Ilustrasi jaga jarak/virus corona/COVID-19.
Sumber :
  • Freepik

VIVA – Kasus COVID-19 di Tanah Air perlahan menurun seiring diterapkan pemberlakuan pembatasan kegiatan masyarakat (PPKM) selama beberapa bulan terakhir. Tak sedikit masyarakat yang euforia dengan penurunan angka itu dan seolah siap untuk hidup berdampingan dengan virus tersebut. Apa kata pakar?

Masih teringat jelas kasus kerumunan di Holywings lantaran masyarakat yang tak mengindahkan protokol kesehatan. Padahal, banyak pakar sudah mengingatkan, protokol kesehatan tetap diperketat meski pemerintah sudah mulai membuka fasilitas publik.

Hal itu pula yang menjadi kekhawatiran Ketua Satgas COVID-19 Ikatan Dokter Indonesia (IDI), Prof Zubairi Djoerban yang menyebut rencana untuk hidup berdampingan dengan virus tentu sangat baik. Merujuk pada beberapa situasi pandemi, Prof Zubairi menyebut transisi membutuhkan waktu yang cukup lama.
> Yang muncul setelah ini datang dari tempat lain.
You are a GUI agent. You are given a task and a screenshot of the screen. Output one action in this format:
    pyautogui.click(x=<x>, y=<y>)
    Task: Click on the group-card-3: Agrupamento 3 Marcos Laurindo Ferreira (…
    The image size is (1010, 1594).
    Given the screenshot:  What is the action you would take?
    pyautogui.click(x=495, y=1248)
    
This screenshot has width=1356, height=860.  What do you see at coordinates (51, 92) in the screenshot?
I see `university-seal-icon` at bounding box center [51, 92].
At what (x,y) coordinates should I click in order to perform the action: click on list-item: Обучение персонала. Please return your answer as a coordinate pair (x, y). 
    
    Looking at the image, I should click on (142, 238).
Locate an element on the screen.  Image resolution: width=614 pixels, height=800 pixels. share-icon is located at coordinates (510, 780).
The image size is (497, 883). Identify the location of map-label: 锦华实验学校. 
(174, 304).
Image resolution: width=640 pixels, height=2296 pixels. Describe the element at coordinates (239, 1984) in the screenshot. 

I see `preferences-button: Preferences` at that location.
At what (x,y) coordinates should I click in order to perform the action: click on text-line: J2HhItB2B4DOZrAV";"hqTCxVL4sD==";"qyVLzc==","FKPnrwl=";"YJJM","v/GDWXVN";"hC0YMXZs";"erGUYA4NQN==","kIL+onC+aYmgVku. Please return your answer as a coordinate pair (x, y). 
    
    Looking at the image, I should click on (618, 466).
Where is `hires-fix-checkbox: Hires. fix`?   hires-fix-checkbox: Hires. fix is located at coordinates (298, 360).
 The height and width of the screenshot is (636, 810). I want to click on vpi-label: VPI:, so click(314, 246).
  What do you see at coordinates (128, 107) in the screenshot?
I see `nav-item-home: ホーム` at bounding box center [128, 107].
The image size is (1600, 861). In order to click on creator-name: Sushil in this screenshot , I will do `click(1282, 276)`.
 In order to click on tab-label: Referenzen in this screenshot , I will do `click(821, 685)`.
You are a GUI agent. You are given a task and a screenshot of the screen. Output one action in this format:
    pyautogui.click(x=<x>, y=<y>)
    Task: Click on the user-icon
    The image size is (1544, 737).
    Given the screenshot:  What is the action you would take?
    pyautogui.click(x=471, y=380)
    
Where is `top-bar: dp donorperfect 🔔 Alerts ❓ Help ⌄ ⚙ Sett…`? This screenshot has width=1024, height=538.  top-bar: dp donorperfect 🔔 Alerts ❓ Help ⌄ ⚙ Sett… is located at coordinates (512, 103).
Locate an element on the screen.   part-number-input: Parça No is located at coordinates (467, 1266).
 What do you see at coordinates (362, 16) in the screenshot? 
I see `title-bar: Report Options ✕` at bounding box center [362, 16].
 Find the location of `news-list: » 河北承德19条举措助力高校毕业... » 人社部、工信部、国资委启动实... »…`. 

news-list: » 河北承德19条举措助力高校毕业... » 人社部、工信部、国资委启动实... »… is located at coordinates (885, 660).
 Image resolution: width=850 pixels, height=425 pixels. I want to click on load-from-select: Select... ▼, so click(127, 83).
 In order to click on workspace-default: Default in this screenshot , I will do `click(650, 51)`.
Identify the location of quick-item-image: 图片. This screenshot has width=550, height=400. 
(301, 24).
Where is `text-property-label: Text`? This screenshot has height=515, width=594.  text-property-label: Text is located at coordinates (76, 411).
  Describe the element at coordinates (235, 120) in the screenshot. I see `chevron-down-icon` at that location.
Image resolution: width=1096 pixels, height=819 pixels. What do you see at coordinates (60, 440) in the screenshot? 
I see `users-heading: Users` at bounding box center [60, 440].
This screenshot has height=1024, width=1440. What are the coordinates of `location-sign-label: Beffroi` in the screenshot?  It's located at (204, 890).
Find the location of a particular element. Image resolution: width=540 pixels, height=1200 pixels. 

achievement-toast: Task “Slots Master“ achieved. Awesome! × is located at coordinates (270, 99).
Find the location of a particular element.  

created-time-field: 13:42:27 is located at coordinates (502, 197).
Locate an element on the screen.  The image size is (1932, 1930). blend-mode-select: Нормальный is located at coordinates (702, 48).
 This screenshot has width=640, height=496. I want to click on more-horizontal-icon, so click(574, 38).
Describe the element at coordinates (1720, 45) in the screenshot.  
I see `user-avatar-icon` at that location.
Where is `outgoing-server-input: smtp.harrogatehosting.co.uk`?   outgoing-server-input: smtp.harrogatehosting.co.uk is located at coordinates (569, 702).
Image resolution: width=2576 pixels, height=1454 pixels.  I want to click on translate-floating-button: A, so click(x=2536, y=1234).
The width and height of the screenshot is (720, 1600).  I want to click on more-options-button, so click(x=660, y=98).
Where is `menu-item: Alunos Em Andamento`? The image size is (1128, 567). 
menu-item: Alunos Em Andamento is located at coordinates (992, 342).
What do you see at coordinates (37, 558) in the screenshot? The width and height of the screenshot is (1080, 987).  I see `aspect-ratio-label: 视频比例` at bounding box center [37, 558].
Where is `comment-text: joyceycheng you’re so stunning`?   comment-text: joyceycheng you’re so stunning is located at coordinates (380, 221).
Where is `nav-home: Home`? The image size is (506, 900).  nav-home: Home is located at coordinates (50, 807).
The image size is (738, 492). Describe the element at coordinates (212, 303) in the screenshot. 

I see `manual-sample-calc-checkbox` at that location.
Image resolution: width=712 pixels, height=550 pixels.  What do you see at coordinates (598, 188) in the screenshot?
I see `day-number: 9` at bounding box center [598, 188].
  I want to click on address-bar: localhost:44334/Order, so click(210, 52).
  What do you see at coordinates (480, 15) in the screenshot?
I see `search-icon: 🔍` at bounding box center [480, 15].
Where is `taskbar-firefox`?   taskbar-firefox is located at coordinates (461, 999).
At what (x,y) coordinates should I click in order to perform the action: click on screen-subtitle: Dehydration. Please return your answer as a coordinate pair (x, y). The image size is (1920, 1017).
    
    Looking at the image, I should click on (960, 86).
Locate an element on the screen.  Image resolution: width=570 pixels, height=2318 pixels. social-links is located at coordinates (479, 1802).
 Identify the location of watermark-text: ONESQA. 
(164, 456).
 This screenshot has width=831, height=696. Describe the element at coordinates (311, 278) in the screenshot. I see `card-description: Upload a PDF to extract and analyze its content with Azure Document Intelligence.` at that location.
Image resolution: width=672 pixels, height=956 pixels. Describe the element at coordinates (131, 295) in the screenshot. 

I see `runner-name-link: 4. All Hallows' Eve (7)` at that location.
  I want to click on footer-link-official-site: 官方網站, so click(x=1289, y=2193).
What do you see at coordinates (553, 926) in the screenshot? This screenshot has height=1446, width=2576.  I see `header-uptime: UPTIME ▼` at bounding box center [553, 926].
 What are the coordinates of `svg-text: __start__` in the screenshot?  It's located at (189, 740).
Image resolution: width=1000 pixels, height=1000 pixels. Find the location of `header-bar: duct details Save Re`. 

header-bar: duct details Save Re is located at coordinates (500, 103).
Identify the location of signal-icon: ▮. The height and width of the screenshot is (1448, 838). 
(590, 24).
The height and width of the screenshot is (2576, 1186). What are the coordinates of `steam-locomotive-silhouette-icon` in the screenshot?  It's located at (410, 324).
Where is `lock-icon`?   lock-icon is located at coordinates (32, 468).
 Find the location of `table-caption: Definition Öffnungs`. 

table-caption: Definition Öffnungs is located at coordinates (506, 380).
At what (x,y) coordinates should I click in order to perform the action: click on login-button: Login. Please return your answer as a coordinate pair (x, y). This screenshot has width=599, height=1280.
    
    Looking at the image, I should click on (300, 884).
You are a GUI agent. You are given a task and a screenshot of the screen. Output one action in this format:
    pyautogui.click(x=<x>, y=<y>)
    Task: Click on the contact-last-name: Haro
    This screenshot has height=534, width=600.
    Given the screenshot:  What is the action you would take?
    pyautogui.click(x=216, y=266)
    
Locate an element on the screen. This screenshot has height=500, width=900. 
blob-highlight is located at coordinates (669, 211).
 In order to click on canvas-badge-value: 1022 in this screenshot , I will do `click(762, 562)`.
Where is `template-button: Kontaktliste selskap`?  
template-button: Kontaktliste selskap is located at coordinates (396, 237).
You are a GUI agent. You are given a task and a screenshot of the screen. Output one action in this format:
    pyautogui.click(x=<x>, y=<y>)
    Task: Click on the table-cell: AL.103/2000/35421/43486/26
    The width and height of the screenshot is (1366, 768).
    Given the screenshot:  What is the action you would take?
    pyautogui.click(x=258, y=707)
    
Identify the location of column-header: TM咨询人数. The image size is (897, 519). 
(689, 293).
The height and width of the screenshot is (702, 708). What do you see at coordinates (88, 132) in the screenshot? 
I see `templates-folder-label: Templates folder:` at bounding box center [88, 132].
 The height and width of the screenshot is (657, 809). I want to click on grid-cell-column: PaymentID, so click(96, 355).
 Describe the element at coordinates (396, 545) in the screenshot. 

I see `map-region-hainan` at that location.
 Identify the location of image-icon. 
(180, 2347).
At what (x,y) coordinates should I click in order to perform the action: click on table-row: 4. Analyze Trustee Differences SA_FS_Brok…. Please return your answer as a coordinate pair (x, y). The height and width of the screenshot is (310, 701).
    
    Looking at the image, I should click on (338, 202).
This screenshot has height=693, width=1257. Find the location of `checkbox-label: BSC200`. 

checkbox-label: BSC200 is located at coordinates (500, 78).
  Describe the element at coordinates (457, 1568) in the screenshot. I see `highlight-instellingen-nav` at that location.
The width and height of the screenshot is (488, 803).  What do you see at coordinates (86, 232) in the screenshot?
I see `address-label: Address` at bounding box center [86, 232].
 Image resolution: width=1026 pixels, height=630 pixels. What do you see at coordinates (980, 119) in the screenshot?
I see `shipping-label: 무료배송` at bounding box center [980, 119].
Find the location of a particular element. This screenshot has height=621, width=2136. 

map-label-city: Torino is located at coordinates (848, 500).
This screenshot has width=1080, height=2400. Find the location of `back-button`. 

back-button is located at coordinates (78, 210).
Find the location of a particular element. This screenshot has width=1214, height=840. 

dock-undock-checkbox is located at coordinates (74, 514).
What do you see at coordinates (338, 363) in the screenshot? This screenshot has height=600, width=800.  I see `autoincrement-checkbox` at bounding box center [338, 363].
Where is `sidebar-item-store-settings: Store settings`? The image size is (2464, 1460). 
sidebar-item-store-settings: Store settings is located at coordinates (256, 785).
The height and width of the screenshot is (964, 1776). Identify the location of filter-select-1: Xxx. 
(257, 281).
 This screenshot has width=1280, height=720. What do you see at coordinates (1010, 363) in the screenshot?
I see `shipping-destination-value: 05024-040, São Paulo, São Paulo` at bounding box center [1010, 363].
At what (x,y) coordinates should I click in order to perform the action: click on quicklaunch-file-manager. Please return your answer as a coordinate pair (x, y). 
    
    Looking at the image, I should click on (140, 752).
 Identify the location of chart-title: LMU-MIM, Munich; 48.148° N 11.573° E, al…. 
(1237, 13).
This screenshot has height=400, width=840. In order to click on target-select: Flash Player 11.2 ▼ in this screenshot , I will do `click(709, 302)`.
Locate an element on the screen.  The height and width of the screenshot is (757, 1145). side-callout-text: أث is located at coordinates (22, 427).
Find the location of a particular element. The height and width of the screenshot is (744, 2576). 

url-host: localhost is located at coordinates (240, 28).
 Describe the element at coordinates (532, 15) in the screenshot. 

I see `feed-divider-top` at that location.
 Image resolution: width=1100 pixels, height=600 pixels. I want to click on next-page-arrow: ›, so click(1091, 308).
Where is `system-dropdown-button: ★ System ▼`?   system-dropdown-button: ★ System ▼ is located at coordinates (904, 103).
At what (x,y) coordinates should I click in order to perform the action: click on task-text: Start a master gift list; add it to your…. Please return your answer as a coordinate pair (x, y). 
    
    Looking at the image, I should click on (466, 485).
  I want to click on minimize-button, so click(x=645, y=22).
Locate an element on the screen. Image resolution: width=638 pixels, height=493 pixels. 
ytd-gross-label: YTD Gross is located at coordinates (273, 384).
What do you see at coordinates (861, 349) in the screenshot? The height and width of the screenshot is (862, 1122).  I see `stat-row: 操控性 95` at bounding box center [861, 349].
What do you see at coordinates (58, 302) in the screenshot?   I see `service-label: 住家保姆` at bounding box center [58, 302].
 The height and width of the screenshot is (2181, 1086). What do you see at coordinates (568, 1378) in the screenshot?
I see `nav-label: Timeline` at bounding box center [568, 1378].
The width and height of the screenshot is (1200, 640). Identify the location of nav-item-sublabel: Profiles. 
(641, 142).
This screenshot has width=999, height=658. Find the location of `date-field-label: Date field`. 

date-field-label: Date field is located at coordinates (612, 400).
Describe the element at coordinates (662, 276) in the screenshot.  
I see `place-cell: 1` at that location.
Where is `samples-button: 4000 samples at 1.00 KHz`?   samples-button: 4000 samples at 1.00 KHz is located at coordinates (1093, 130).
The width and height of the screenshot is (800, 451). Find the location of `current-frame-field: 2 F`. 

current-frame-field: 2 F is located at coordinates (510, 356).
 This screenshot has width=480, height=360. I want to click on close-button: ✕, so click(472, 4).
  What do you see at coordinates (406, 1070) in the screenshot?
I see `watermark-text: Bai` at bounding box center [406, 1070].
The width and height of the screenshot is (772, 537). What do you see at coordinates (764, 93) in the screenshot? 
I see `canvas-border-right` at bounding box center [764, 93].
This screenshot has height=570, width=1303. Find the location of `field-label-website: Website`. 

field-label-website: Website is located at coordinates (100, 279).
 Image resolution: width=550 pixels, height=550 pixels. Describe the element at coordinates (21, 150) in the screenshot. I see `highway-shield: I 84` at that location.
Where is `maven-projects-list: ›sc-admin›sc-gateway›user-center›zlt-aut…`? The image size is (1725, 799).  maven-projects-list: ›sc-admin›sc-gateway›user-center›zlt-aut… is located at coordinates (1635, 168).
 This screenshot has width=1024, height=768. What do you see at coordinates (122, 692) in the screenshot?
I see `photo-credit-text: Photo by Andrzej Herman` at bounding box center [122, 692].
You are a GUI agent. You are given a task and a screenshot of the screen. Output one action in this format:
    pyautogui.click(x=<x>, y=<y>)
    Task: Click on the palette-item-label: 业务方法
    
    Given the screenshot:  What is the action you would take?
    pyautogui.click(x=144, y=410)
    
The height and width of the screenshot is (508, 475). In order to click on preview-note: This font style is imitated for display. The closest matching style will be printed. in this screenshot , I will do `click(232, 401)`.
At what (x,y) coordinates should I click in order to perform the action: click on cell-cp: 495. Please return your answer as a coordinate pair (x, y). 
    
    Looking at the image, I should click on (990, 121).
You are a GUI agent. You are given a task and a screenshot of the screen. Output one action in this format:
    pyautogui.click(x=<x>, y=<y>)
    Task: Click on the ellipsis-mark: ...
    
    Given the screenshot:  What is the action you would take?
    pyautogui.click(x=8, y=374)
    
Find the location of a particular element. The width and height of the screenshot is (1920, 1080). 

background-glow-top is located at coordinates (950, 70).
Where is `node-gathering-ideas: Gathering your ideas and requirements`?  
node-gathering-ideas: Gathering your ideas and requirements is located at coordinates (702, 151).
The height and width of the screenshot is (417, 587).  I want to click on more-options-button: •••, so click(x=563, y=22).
"Pandemi influenza H1N1 1918 menjadi endemi dan muncul dalam wabah musiman yang lebih kecil pada 40 tahun berikutnya. Kemudian, wabah SARS-CoV-1 yang mewabah sejak 2002 berhenti sampai Juli 2003. Namun, sempat ditemukan pada 2004 di Tiongkok," jelasnya dalam akun twitter pribadi @ProfesorZubairi.

Tetapi, transisi ini dianggap terlalu cepat sehingga perencanaan belum matang dan masyarakat belum siap. Sebab, menurut Prof Zubairi, bukan langkah mudah untuk bisa hidup berdampingan dengan virus sementara belum semua masyarakat memahami bahayanya. 

"Saya oke-oke saja jika transisi dari pandemi ke endemi direncanakan. Artinya kita harus menyesuaikan diri dengan pola pikir baru: hidup dengan SARS-CoV-2. Pertanyaan besarnya, apakah terlalu dini untuk transisi atau apa-apa saja yang diperlukan untuk sampai ke sana (endemi)," tambahnya.

Indonesia yang terdiri dari kepulauan, imbuhnya, tentu memiliki beragam faktor berbeda di tiap daerahnya untuk bisa mengetaskan pandemi. Apalagi masih ada ketimpangan faskes dan serapan vaksinasi yang bervariasi serta ketersediaannya.

Masyarakat dan pemerintah, jelasnya, harus mempersiapkan juga kapasitas layanan kesehatan untuk mengelola lonjakan kasus di masa depan sebagai mitigasi. Sebab, alih-alih berubah jadi endemi, lonjakan kasus di masa depan berpotensi memicu hiperendemi. Hiperendemi berarti saat adanya wabah dan penyakit dengan jumlah kasus yang sangat tinggi di berbagai populasi. 

"Saya rasa situasi yang membaik ini momentum yang pas untuk mempersiapkan transisi. Ya syaratnya harus ada koordinasi yang solid semua pihak dan tidak boleh menurunkan kewaspadaan. Kalau longgarnya kebablasan, bisa-bisa malah menjadi hiperendemi, alih-alih menuju endemi," terangnya.

Menurutnya, pandemi yang nantinya dinyatakan berakhir bukan berarti tak ada lagi atau nol kasus melainkan hanya perubahan angka saja. Terlebih, butuh banyak upaya seperti pemberian vaksinasi dengan durasi tertentu hingga pola kasus yang harus diawasi.

"Pertama, “mengakhiri” pandemi bukan berarti SARS-CoV-2 akan hilang dan tidak ada kasus baru. Banyak faktor yang membuat pandemi bergeser menjadi endemi. Seperti jumlah penularan, kasus, dan kematian beserta polanya. Juga soal durasi perlindungan dari vaksinasi dan infeksi alami," bebernya.